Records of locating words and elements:
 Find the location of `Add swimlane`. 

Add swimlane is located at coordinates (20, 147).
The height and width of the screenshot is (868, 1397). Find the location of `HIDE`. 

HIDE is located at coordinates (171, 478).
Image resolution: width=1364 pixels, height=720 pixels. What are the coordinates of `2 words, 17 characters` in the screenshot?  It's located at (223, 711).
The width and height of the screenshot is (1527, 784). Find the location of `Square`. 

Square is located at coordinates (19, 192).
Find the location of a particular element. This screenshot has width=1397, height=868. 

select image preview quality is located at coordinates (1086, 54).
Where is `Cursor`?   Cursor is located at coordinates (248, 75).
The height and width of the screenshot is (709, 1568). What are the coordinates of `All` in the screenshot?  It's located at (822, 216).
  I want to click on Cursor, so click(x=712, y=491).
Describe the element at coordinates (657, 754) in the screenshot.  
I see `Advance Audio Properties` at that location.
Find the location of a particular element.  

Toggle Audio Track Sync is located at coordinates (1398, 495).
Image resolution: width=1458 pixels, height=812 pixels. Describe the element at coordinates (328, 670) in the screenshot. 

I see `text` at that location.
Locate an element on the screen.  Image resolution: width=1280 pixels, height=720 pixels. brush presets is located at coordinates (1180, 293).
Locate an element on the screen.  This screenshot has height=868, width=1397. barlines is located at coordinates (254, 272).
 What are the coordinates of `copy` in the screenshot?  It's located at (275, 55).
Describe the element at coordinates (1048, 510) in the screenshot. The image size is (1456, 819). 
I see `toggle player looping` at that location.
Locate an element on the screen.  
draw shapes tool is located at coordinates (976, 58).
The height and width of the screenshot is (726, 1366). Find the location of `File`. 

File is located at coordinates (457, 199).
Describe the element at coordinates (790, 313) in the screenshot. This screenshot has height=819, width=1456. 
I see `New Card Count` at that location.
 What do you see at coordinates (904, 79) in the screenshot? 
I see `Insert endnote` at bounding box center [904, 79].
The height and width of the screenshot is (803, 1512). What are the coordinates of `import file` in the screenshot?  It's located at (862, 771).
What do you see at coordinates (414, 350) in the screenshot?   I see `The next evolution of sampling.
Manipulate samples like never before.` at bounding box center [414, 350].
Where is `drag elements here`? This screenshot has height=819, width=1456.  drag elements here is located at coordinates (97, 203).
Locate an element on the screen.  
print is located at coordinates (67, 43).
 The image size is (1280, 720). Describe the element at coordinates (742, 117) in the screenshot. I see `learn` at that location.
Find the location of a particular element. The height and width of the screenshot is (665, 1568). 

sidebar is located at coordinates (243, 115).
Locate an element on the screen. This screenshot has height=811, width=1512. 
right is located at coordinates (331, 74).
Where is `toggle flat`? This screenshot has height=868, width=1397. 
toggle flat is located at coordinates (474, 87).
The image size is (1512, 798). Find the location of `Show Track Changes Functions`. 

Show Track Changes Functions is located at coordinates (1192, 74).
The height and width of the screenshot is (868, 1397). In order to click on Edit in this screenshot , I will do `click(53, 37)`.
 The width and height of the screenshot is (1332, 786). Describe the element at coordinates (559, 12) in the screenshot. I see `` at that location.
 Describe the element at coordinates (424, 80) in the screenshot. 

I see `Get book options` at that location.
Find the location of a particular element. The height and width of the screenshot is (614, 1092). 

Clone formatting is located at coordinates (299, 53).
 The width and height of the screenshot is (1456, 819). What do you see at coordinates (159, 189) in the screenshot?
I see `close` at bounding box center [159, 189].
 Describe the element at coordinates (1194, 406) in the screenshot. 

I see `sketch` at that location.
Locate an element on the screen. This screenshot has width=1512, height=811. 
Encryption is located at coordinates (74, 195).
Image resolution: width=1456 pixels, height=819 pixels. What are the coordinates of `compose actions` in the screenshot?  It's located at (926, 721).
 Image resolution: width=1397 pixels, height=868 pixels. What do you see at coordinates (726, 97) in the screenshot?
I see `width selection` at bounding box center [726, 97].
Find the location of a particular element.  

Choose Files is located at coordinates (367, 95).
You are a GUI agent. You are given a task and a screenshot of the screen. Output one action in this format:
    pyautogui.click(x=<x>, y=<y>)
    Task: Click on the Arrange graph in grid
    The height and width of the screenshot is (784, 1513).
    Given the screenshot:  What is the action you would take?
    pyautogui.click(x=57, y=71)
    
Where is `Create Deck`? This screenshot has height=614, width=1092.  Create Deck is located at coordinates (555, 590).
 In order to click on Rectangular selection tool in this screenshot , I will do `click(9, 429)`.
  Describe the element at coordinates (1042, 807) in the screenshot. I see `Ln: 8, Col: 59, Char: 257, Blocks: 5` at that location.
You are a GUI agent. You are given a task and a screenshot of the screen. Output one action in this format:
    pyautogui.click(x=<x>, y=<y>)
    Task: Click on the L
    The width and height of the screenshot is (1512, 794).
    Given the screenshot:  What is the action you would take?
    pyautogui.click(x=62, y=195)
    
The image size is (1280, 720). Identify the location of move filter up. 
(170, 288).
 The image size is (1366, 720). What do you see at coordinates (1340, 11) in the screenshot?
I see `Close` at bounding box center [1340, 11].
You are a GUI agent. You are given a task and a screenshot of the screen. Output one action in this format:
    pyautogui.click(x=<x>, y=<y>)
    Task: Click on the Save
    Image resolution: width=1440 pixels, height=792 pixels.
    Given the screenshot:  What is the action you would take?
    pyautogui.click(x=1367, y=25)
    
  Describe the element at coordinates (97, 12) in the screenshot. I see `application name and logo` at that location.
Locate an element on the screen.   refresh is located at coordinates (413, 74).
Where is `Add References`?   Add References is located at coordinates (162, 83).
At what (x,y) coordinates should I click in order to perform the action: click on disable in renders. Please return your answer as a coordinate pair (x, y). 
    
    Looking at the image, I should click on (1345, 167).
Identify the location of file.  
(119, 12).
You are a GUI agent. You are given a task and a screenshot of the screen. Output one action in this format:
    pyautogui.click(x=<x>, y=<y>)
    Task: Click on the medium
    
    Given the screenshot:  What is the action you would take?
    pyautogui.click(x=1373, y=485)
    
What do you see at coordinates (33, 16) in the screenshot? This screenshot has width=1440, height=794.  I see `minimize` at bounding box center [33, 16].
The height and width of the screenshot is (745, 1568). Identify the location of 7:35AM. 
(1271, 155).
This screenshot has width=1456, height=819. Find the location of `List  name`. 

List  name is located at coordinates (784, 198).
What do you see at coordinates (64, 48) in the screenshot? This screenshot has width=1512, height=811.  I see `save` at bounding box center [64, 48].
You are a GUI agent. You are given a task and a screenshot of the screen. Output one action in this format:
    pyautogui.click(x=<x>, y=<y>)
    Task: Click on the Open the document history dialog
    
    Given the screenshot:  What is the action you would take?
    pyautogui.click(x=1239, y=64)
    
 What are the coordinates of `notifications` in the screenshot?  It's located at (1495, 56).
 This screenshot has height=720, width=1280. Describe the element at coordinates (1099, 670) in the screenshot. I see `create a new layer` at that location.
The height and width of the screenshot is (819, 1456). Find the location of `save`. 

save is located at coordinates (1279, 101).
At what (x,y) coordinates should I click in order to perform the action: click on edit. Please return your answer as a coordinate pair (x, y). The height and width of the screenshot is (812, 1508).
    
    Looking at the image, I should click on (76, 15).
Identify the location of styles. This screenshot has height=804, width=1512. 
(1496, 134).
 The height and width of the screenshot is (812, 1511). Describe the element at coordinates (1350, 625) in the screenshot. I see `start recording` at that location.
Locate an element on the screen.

◆ **What you have to do**: Please convert all of the material above into a numbered list with one item per line, leaving out the blank lines.

◆ **Task output**:
1.  Find the location of `Add swimlane`. 
2. Add swimlane is located at coordinates (20, 147).
3. The height and width of the screenshot is (868, 1397). Find the location of `HIDE`. 
4. HIDE is located at coordinates (171, 478).
5. Image resolution: width=1364 pixels, height=720 pixels. What are the coordinates of `2 words, 17 characters` in the screenshot?  It's located at (223, 711).
6. The width and height of the screenshot is (1527, 784). Find the location of `Square`. 
7. Square is located at coordinates (19, 192).
8. Find the location of a particular element. This screenshot has width=1397, height=868. 
9. select image preview quality is located at coordinates (1086, 54).
10. Where is `Cursor`?   Cursor is located at coordinates (248, 75).
11. The height and width of the screenshot is (709, 1568). What are the coordinates of `All` in the screenshot?  It's located at (822, 216).
12.   I want to click on Cursor, so click(x=712, y=491).
13. Describe the element at coordinates (657, 754) in the screenshot.  
14. I see `Advance Audio Properties` at that location.
15. Find the location of a particular element.  
16. Toggle Audio Track Sync is located at coordinates (1398, 495).
17. Image resolution: width=1458 pixels, height=812 pixels. Describe the element at coordinates (328, 670) in the screenshot. 
18. I see `text` at that location.
19. Locate an element on the screen.  Image resolution: width=1280 pixels, height=720 pixels. brush presets is located at coordinates (1180, 293).
20. Locate an element on the screen.  This screenshot has height=868, width=1397. barlines is located at coordinates (254, 272).
21.  What are the coordinates of `copy` in the screenshot?  It's located at (275, 55).
22. Describe the element at coordinates (1048, 510) in the screenshot. The image size is (1456, 819). 
23. I see `toggle player looping` at that location.
24. Locate an element on the screen.  
25. draw shapes tool is located at coordinates (976, 58).
26. The height and width of the screenshot is (726, 1366). Find the location of `File`. 
27. File is located at coordinates (457, 199).
28. Describe the element at coordinates (790, 313) in the screenshot. This screenshot has height=819, width=1456. 
29. I see `New Card Count` at that location.
30.  What do you see at coordinates (904, 79) in the screenshot? 
31. I see `Insert endnote` at bounding box center [904, 79].
32. The height and width of the screenshot is (803, 1512). What are the coordinates of `import file` in the screenshot?  It's located at (862, 771).
33. What do you see at coordinates (414, 350) in the screenshot?   I see `The next evolution of sampling.
34. Manipulate samples like never before.` at bounding box center [414, 350].
35. Where is `drag elements here`? This screenshot has height=819, width=1456.  drag elements here is located at coordinates (97, 203).
36. Locate an element on the screen.  
37. print is located at coordinates (67, 43).
38.  The image size is (1280, 720). Describe the element at coordinates (742, 117) in the screenshot. I see `learn` at that location.
39. Find the location of a particular element. The height and width of the screenshot is (665, 1568). 
40. sidebar is located at coordinates (243, 115).
41. Locate an element on the screen. This screenshot has height=811, width=1512. 
42. right is located at coordinates (331, 74).
43. Where is `toggle flat`? This screenshot has height=868, width=1397. 
44. toggle flat is located at coordinates (474, 87).
45. The image size is (1512, 798). Find the location of `Show Track Changes Functions`. 
46. Show Track Changes Functions is located at coordinates (1192, 74).
47. The height and width of the screenshot is (868, 1397). In order to click on Edit in this screenshot , I will do `click(53, 37)`.
48.  The width and height of the screenshot is (1332, 786). Describe the element at coordinates (559, 12) in the screenshot. I see `` at that location.
49.  Describe the element at coordinates (424, 80) in the screenshot. 
50. I see `Get book options` at that location.
51. Find the location of a particular element. The height and width of the screenshot is (614, 1092). 
52. Clone formatting is located at coordinates (299, 53).
53.  The width and height of the screenshot is (1456, 819). What do you see at coordinates (159, 189) in the screenshot?
54. I see `close` at bounding box center [159, 189].
55.  Describe the element at coordinates (1194, 406) in the screenshot. 
56. I see `sketch` at that location.
57. Locate an element on the screen. This screenshot has width=1512, height=811. 
58. Encryption is located at coordinates (74, 195).
59. Image resolution: width=1456 pixels, height=819 pixels. What are the coordinates of `compose actions` in the screenshot?  It's located at (926, 721).
60.  Image resolution: width=1397 pixels, height=868 pixels. What do you see at coordinates (726, 97) in the screenshot?
61. I see `width selection` at bounding box center [726, 97].
62. Find the location of a particular element.  
63. Choose Files is located at coordinates (367, 95).
64. You are a GUI agent. You are given a task and a screenshot of the screen. Output one action in this format:
65.     pyautogui.click(x=<x>, y=<y>)
66.     Task: Click on the Arrange graph in grid
67.     The height and width of the screenshot is (784, 1513).
68.     Given the screenshot:  What is the action you would take?
69.     pyautogui.click(x=57, y=71)
70. Where is `Create Deck`? This screenshot has height=614, width=1092.  Create Deck is located at coordinates (555, 590).
71.  In order to click on Rectangular selection tool in this screenshot , I will do `click(9, 429)`.
72.   Describe the element at coordinates (1042, 807) in the screenshot. I see `Ln: 8, Col: 59, Char: 257, Blocks: 5` at that location.
73. You are a GUI agent. You are given a task and a screenshot of the screen. Output one action in this format:
74.     pyautogui.click(x=<x>, y=<y>)
75.     Task: Click on the L
76.     The width and height of the screenshot is (1512, 794).
77.     Given the screenshot:  What is the action you would take?
78.     pyautogui.click(x=62, y=195)
79. The image size is (1280, 720). Identify the location of move filter up. 
80. (170, 288).
81.  The image size is (1366, 720). What do you see at coordinates (1340, 11) in the screenshot?
82. I see `Close` at bounding box center [1340, 11].
83. You are a GUI agent. You are given a task and a screenshot of the screen. Output one action in this format:
84.     pyautogui.click(x=<x>, y=<y>)
85.     Task: Click on the Save
86.     Image resolution: width=1440 pixels, height=792 pixels.
87.     Given the screenshot:  What is the action you would take?
88.     pyautogui.click(x=1367, y=25)
89.   Describe the element at coordinates (97, 12) in the screenshot. I see `application name and logo` at that location.
90. Locate an element on the screen.   refresh is located at coordinates (413, 74).
91. Where is `Add References`?   Add References is located at coordinates (162, 83).
92. At what (x,y) coordinates should I click in order to perform the action: click on disable in renders. Please return your answer as a coordinate pair (x, y). 
93.     Looking at the image, I should click on (1345, 167).
94. Identify the location of file.  
95. (119, 12).
96. You are a GUI agent. You are given a task and a screenshot of the screen. Output one action in this format:
97.     pyautogui.click(x=<x>, y=<y>)
98.     Task: Click on the medium
99.     Given the screenshot:  What is the action you would take?
100.     pyautogui.click(x=1373, y=485)
101. What do you see at coordinates (33, 16) in the screenshot? This screenshot has width=1440, height=794.  I see `minimize` at bounding box center [33, 16].
102. The height and width of the screenshot is (745, 1568). Identify the location of 7:35AM. 
103. (1271, 155).
104. This screenshot has width=1456, height=819. Find the location of `List  name`. 
105. List  name is located at coordinates (784, 198).
106. What do you see at coordinates (64, 48) in the screenshot? This screenshot has width=1512, height=811.  I see `save` at bounding box center [64, 48].
107. You are a GUI agent. You are given a task and a screenshot of the screen. Output one action in this format:
108.     pyautogui.click(x=<x>, y=<y>)
109.     Task: Click on the Open the document history dialog
110.     Given the screenshot:  What is the action you would take?
111.     pyautogui.click(x=1239, y=64)
112.  What are the coordinates of `notifications` in the screenshot?  It's located at (1495, 56).
113.  This screenshot has height=720, width=1280. Describe the element at coordinates (1099, 670) in the screenshot. I see `create a new layer` at that location.
114. The height and width of the screenshot is (819, 1456). Find the location of `save`. 
115. save is located at coordinates (1279, 101).
116. At what (x,y) coordinates should I click in order to perform the action: click on edit. Please return your answer as a coordinate pair (x, y). The height and width of the screenshot is (812, 1508).
117.     Looking at the image, I should click on (76, 15).
118. Identify the location of styles. This screenshot has height=804, width=1512. 
119. (1496, 134).
120.  The height and width of the screenshot is (812, 1511). Describe the element at coordinates (1350, 625) in the screenshot. I see `start recording` at that location.
121. Locate an element on the screen.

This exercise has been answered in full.